Your task: Among the lines below, copy exactly those from the one with "The image size is (476, 476)." through the one with "Task: Open the Start date calendar picker", counting both ends.

Dataset entries:
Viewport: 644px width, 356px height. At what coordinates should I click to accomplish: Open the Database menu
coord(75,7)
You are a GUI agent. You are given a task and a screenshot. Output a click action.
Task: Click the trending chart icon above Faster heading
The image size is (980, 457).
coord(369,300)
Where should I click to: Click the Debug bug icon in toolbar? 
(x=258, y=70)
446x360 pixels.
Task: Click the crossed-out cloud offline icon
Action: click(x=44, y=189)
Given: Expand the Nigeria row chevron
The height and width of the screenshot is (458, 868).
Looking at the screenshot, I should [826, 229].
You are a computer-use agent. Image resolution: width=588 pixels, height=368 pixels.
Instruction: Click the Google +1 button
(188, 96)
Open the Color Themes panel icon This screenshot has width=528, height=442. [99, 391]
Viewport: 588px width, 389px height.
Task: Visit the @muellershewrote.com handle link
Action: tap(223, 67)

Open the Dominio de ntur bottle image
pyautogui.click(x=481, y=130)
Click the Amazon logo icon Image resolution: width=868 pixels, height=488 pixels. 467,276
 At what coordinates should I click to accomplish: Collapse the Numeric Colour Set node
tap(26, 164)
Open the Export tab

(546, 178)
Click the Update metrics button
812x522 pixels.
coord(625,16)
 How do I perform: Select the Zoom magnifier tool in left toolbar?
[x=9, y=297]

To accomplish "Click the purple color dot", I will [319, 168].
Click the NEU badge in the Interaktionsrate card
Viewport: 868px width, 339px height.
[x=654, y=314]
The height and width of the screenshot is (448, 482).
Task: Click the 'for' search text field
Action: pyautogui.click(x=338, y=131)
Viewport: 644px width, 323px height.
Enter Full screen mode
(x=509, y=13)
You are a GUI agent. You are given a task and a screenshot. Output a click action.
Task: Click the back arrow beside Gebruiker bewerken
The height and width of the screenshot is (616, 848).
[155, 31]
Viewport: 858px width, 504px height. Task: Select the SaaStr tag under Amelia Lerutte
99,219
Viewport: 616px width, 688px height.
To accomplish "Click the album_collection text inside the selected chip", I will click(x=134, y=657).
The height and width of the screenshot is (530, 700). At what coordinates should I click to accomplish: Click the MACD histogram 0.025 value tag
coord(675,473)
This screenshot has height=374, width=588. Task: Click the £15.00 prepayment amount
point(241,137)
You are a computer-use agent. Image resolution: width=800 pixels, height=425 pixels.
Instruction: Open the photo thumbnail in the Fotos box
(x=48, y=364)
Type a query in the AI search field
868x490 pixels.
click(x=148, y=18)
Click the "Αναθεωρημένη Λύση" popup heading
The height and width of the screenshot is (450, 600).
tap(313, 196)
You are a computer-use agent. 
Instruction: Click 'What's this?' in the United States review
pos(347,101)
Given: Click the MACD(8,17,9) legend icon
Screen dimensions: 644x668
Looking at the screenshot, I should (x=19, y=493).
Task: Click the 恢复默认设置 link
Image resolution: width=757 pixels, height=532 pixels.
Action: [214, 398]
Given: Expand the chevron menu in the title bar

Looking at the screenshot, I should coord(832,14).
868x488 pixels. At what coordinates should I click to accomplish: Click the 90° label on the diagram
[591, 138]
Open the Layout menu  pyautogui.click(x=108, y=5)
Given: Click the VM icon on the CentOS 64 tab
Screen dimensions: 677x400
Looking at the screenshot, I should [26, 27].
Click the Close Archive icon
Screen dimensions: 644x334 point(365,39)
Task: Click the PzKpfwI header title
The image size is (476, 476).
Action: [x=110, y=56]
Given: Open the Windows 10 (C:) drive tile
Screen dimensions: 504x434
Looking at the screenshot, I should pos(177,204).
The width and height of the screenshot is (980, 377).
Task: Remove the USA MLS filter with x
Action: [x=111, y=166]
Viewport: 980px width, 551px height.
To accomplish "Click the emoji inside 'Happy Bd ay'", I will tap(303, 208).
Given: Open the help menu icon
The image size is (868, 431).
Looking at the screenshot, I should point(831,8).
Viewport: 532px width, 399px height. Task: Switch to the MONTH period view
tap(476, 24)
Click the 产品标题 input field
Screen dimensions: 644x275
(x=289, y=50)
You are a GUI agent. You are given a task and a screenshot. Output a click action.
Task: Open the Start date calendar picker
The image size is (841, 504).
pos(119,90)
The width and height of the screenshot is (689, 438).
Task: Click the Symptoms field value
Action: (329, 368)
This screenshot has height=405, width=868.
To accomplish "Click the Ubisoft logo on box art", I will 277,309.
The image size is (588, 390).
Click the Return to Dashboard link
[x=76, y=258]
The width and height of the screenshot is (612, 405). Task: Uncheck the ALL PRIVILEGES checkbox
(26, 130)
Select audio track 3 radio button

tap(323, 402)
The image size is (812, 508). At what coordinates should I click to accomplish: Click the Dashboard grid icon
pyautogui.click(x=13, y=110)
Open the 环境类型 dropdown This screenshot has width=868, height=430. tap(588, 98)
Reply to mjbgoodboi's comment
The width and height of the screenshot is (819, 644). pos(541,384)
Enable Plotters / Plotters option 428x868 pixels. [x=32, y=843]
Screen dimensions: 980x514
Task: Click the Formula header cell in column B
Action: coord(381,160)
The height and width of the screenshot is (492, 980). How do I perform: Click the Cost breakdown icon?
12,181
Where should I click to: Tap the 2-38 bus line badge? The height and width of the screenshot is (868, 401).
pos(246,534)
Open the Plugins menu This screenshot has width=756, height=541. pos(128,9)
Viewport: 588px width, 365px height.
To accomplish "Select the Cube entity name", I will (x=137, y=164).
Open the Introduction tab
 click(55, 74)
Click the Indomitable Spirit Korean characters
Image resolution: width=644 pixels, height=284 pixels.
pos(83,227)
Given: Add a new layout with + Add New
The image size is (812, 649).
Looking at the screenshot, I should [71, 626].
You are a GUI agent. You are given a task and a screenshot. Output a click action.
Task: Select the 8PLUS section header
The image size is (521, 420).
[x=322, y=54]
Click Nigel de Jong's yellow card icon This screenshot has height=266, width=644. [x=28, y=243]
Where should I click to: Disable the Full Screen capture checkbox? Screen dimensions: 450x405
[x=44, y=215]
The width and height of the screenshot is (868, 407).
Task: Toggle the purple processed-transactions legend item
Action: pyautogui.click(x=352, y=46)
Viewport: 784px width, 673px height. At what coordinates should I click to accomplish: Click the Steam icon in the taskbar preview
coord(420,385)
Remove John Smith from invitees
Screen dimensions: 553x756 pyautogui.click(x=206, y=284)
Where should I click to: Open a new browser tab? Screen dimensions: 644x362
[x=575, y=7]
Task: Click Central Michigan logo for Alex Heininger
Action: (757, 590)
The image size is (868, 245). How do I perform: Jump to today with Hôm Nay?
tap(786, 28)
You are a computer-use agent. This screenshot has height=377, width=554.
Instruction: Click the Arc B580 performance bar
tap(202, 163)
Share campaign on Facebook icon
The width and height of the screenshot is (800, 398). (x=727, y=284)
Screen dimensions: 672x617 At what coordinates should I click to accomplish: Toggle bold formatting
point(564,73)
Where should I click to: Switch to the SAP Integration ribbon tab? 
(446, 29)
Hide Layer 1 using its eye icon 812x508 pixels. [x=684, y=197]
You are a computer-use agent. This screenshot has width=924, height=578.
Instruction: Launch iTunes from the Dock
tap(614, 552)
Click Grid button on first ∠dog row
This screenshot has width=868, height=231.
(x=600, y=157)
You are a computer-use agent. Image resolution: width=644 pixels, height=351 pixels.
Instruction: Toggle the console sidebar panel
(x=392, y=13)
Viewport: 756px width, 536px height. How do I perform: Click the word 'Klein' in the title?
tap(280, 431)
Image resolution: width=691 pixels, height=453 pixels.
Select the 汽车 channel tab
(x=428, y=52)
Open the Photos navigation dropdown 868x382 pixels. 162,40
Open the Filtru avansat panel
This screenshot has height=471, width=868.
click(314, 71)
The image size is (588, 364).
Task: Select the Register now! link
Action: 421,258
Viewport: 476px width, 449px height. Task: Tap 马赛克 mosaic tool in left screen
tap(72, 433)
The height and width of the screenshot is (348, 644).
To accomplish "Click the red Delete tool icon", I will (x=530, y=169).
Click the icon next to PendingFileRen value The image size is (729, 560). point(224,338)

Written response:
The image size is (476, 476).
Action: [x=110, y=56]
Given: Open the Windows 10 (C:) drive tile
Screen dimensions: 504x434
Looking at the screenshot, I should pos(177,204).
The width and height of the screenshot is (980, 377).
Task: Remove the USA MLS filter with x
Action: [x=111, y=166]
Viewport: 980px width, 551px height.
To accomplish "Click the emoji inside 'Happy Bd ay'", I will tap(303, 208).
Given: Open the help menu icon
The image size is (868, 431).
Looking at the screenshot, I should point(831,8).
Viewport: 532px width, 399px height. Task: Switch to the MONTH period view
tap(476, 24)
Click the 产品标题 input field
Screen dimensions: 644x275
(x=289, y=50)
You are a GUI agent. You are given a task and a screenshot. Output a click action.
Task: Open the Start date calendar picker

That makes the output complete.